Yet in August, just as the Mainland transaction was presumably being considered by Government ministers, Navis Capital announced it was selling its controlling interest in Anatis UK Ltd, Cherry Valley Group’s parent company.
The OIO application lists Navis’s New Zealand-related investments as Retail Apparel Group, including 13 Tarocash and yd stores, and Australasian education resource and toys company Modern Star.
On May 25, 10 days after the application was first lodged, Navis announced it was selling its majority stake in RAG to South Africa’s The Foschini Group in a deal worth A$302.5 million.

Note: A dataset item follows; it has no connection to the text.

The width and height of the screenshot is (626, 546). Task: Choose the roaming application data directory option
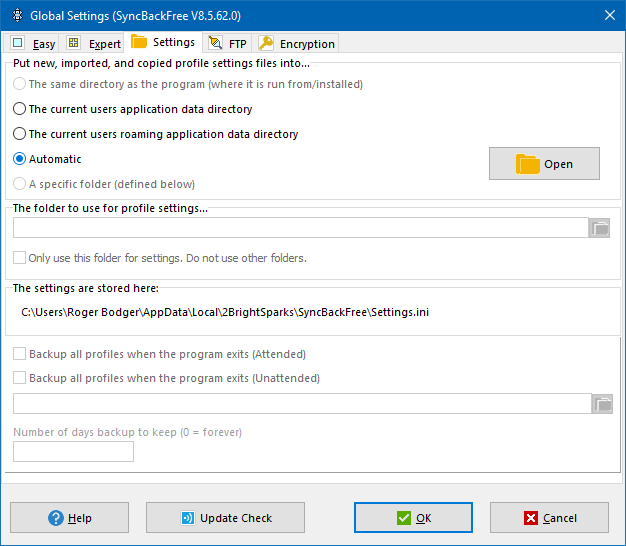coord(20,134)
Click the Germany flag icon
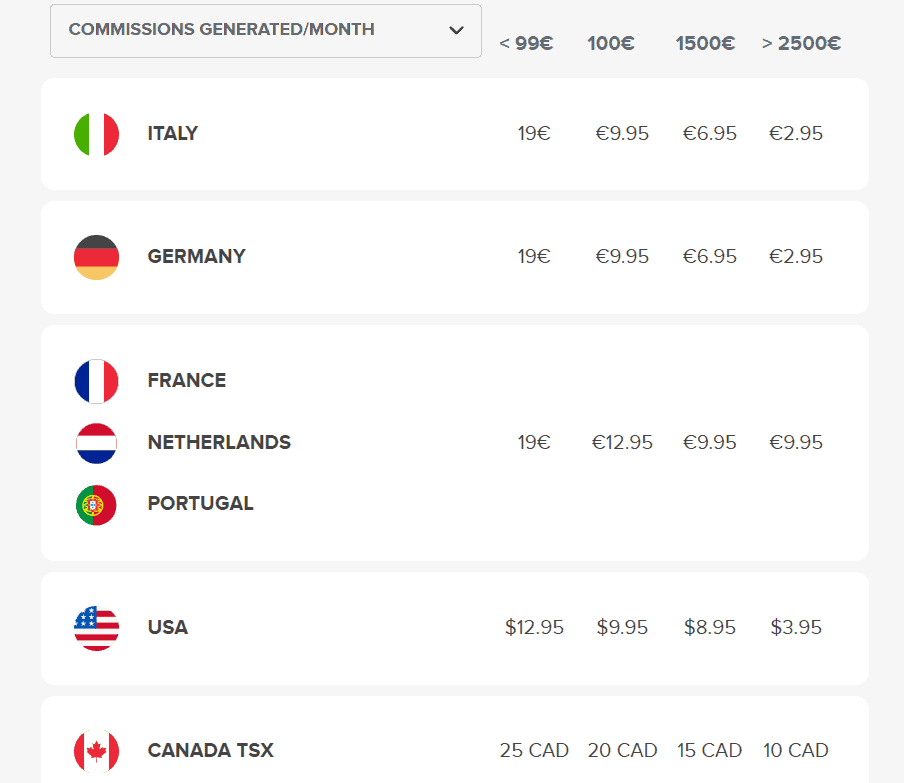Screen dimensions: 904x783 click(x=96, y=257)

Dragline asked for an exemption from the requirement for Mainland's farmland to be advertised on the open market, because the sale, marketed by ANZ, was bundled as an entire business.
Navis’s Phil Latham, of Sydney, told BusinessDesk in April that Mainland needed between $40 million and $80 million in new capital to phase out battery cages.
How long will Navis likely hold its investment in Mainland? In the same article, Mainland’s former majority shareholder, Dunedin’s Michael Guthrie, said: “I think Mainland could well be listed on the New Zealand stock exchange in the future.”
Navis manages about US$5 billion (NZD$7.2 billion) in equity capital, with more than 70 “control transactions” across Asia since it was established in 1998.